Mon roméo, lui, il m’a toujours appelée en numéro visible, qu’est-ce qui le ferait changer ? Et d’ailleurs ce nom, Julien, qu’il m’a annoncé, c’est fréquent Julien dans cette tranche d’âge, mais au fait, ce nom… j’aurais dû vérifier les boites à lettres… un nom, une photo, une voix, au final, à part la voix, j’ai rien, j’ai bien pu me faire avoir sur toute la ligne, elle a peut-être raison, Stéphanie, sans se douter de ce qui s’est passé…

 

 

 

Bon, je vais bien voir s’il me rappelle, si ses appels quotidiens reprennent, si c’est pas le mec d’un seul coup… ça m’étonnerait vu le sms du matin. 

 

 

 

Envie d’en avoir le cœur net.

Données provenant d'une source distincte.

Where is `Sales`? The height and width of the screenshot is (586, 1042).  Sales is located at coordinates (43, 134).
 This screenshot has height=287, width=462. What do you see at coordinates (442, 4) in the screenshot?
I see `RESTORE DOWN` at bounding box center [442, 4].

Qui c’est, ce mec, au fond ? à part la voix, j’ai rien… Et puis tiens, si j’inversais la tendance…

 

 

 

-       Ça va ? Dsl pr ce matin, boulot…

 

-       Tkt   alors le jeu   ta kiffé ?

 

-       Surprise mais pas mal  

 

-       Pas mal !!! ten veux encor ?

 

-       Carrément… pousser plus loin…

 

-       Là tu me plais    ta joui ?

 

-       Ça s’est pas vu ?

 

-       Y en a ki simul 

 

-       Je peux te dire que moi non !

 

-       Tu reviens ?

 

-       Pas tout de suite, mais oui

 

-       Le jeu, tjrs, contrat n°2

 

-       Carrément, vitesse supérieure

 

-       Je tappel 

 

-       Oui mais pas de numéro masqué je réponds pas

 

-       OK

 

 

 

Les dés en sont jetés. C’est clair, il a mordu, sûr qu’il n’attendait que ça, que je revienne. 
Le prendre de revers. Jouer son jeu. Maintenant que je sais à quoi je m’attends, autant mener la danse, je me coule dans le moule. Le jeu, en gros, je vois. Le bandeau et tout le toutim, même s’il corse un peu, je connais. L’odeur, la distribution des pièces, je devrais m’en sortir… Y a plus qu’à… Voir à qui j’ai affaire, en fait. Attendre quelques jours, patience.